Schuette admitted smoking pot, and Byrum owned him, noting "it wasn't a gateway drug for you, Bill!" (I wonder who the lucky guy was who got to have a session with Bill back in the day!?)

In 2010, he was elected Attorney General. He was re-elected in 2014.

Schuette is known to pour coffee for guests at events he hosts and for media interviews. It's a fantastic tool to engage people, and Schuette is known for doing it since he first ran for office decades ago.

In preparation for 2018, Schuette has been keeping busy. He has sent staff members to GOP county conventions to thank delegates and spread Schuette's message, also reminding them he is still around.

He has been heavily lobbying the legislature in the lame duck, encouraging Michiganders to oppose State Rep. Joe Haveman's corrections reform bills.
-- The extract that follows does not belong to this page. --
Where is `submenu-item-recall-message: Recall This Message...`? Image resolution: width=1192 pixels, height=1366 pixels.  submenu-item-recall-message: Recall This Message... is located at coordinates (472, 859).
He has sent two different Christmas cards to activists across the state, and is now gearing up for a big breakfast event at Gov. Snyder's inauguration. He has also held events at the MIGOP convention, and has been doing Lincoln Day dinners across the state his entire term in office.
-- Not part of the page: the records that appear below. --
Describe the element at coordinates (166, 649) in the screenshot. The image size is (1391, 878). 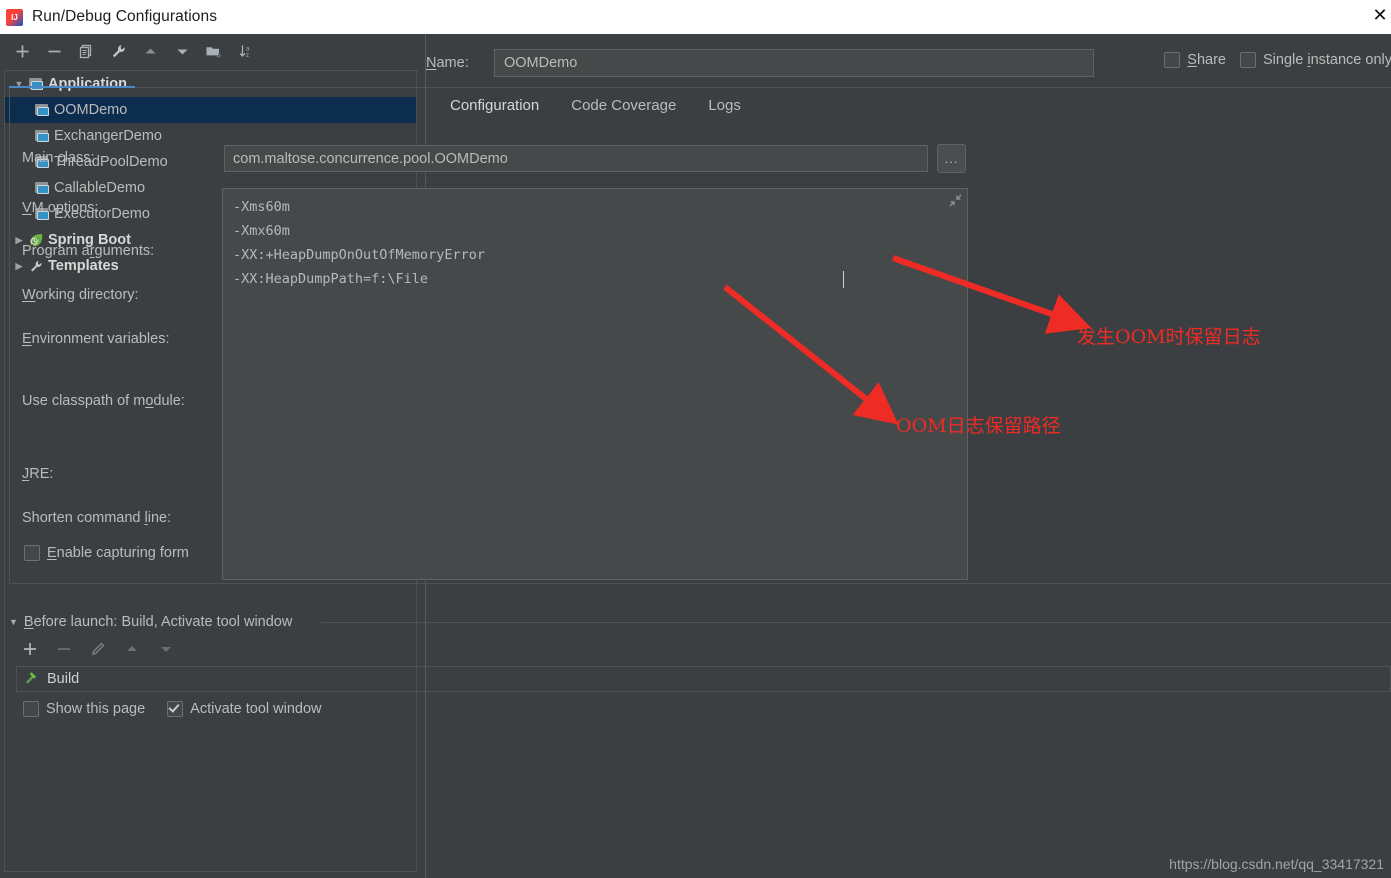
I see `move-task-down-button` at that location.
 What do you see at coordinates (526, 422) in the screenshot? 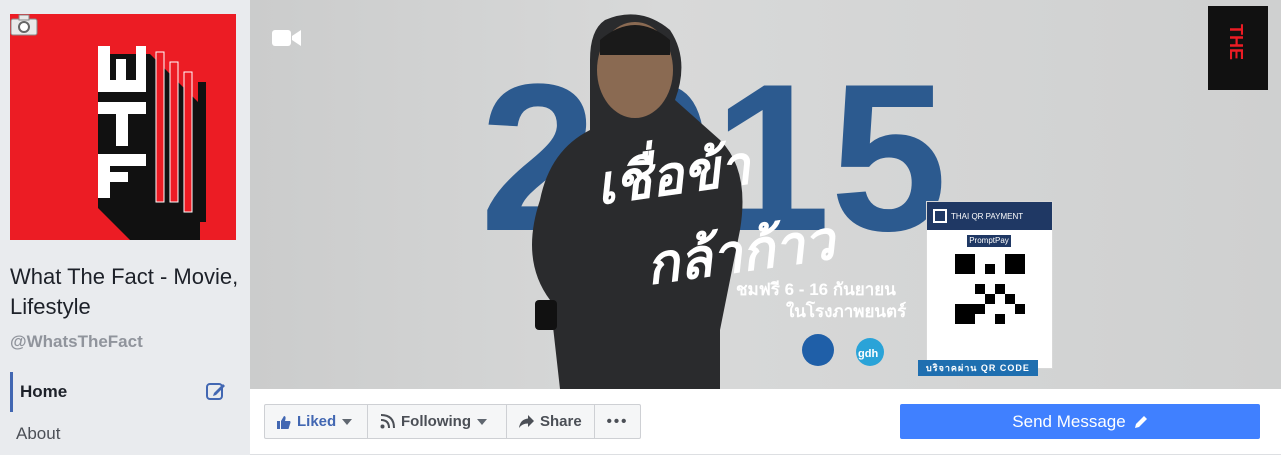
I see `share-arrow-icon` at bounding box center [526, 422].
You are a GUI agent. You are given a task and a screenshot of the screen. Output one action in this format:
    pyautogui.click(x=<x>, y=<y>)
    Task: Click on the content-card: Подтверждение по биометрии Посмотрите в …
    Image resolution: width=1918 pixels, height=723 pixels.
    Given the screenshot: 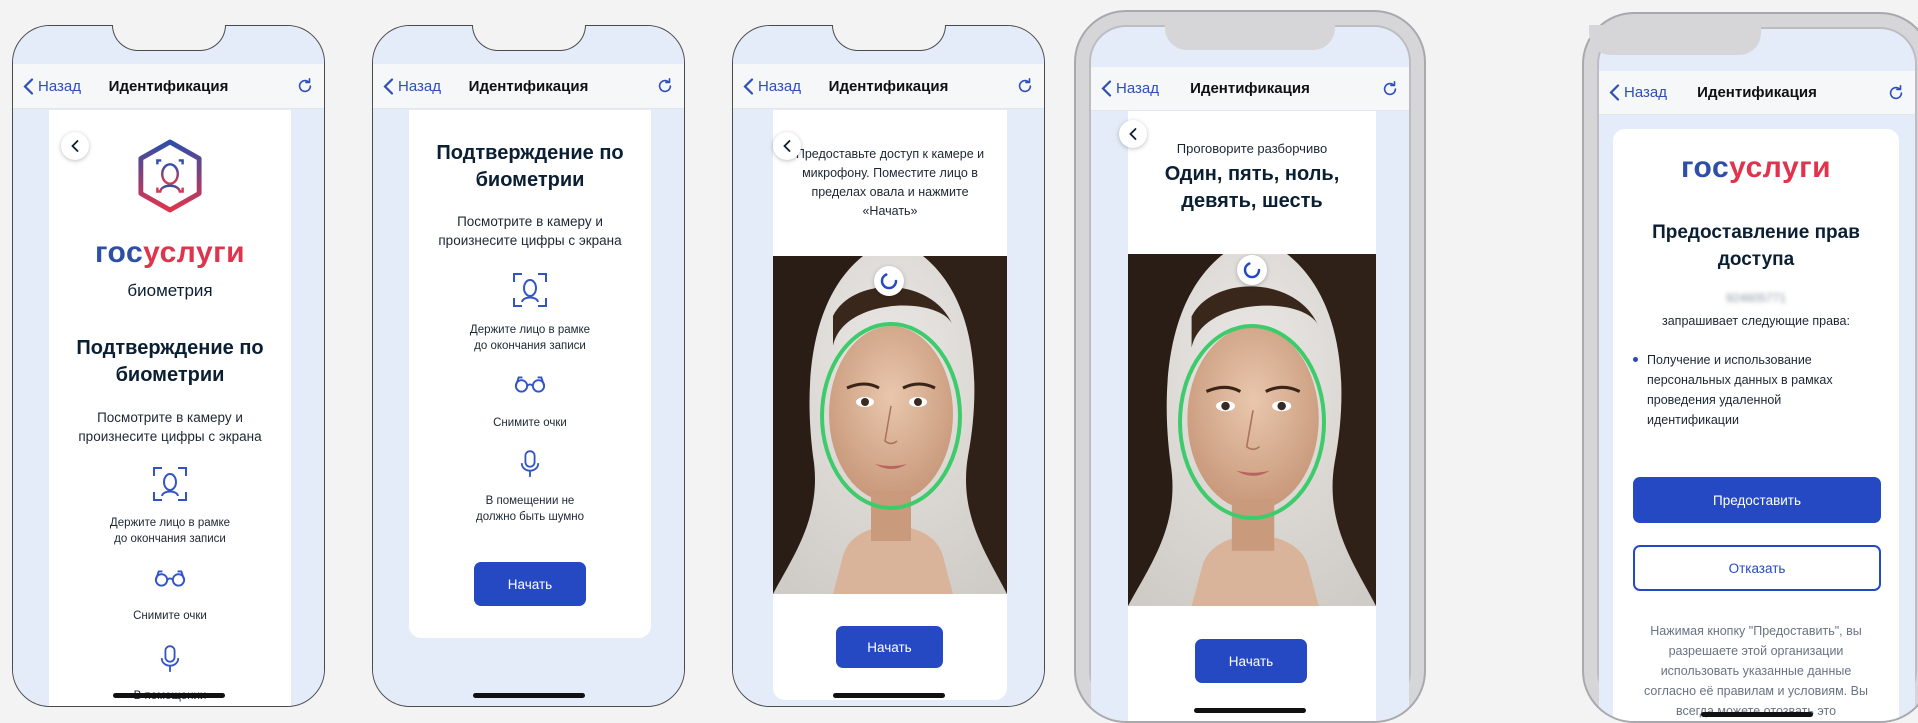 What is the action you would take?
    pyautogui.click(x=530, y=374)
If one needed any proof that Schuette was a candidate, look no further than his MLive BallotBash interview. Go to the 21 minute mark and listen to him talk about pot reform. He is smartly shifting from anti pot crusader to moderate pot watchdog-he may even be open to legalized regulation, depending on how the bill is written.
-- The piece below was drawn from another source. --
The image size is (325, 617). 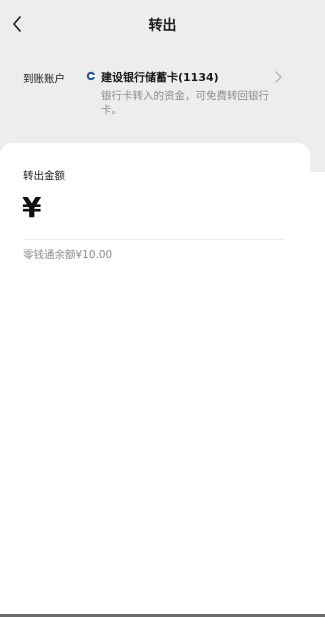 What do you see at coordinates (162, 26) in the screenshot?
I see `page-title: 转出` at bounding box center [162, 26].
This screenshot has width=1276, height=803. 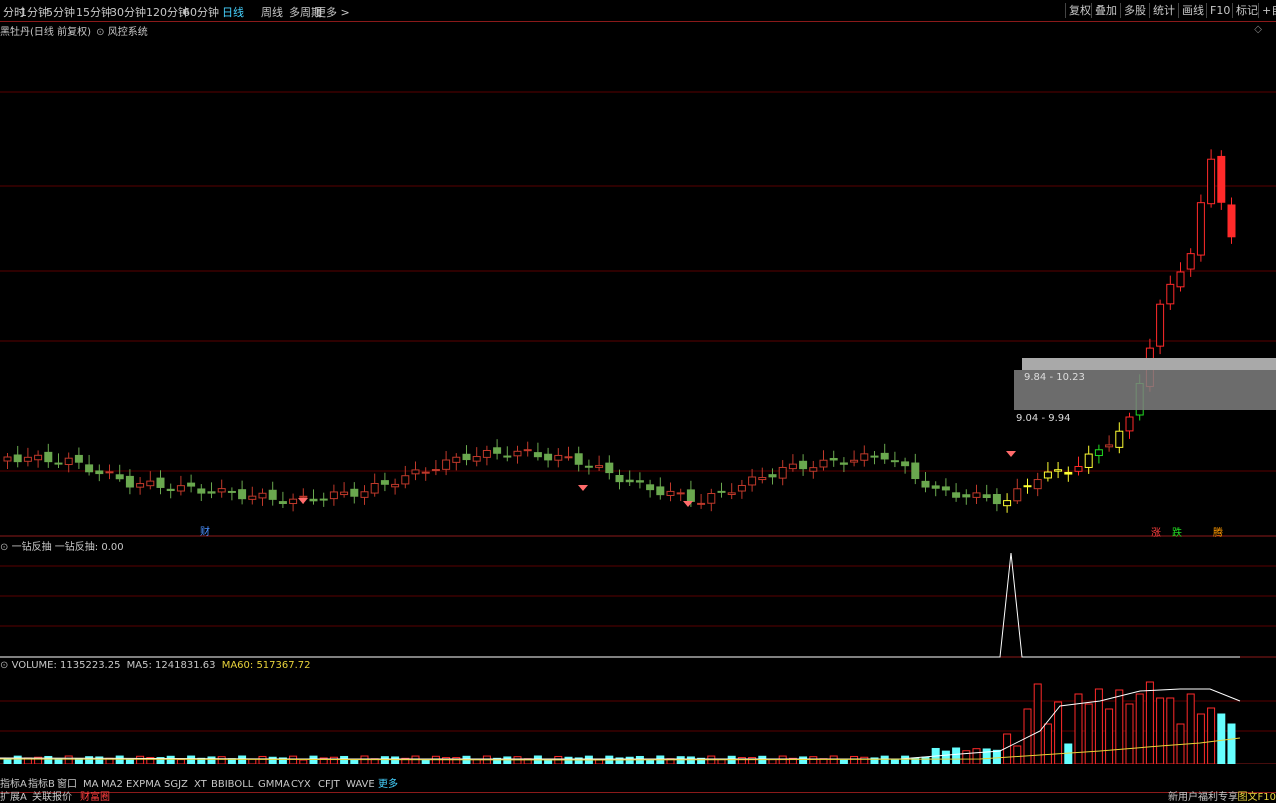 What do you see at coordinates (90, 785) in the screenshot?
I see `indicator-tab: MA` at bounding box center [90, 785].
This is no subtle change in rhetoric-this is a monumental shift. And Schuette, the brilliant political tactician he is, even gets a "keep pot away from kids" bit in there-he appeases multiple sides of the debate with his nuanced answer...

He has some work to do on the gay marriage front, but it's an easy fix there. Get the government out of marriage in order to protect churches from being forced to do something, yet let gays (and interested straights) enter into private civil marriage contracts. Or some deviation. He will gain libertarian and independent support, and would hold his conservative base. The only issue they fault him for is "Baker Farms," and he has a few years to handle those folks.

Schuette could end up in a heated primary with someone like Lt. Gov. Calley... That would be interesting... And in the general, perhaps someone like Detroit Mayor Mike Duggan?

Whatever happens, things are going to be interesting...  


Brandon Hall is a lifelong political nerd from Grand Haven, and is the Managing Editor of West Michigan Politics.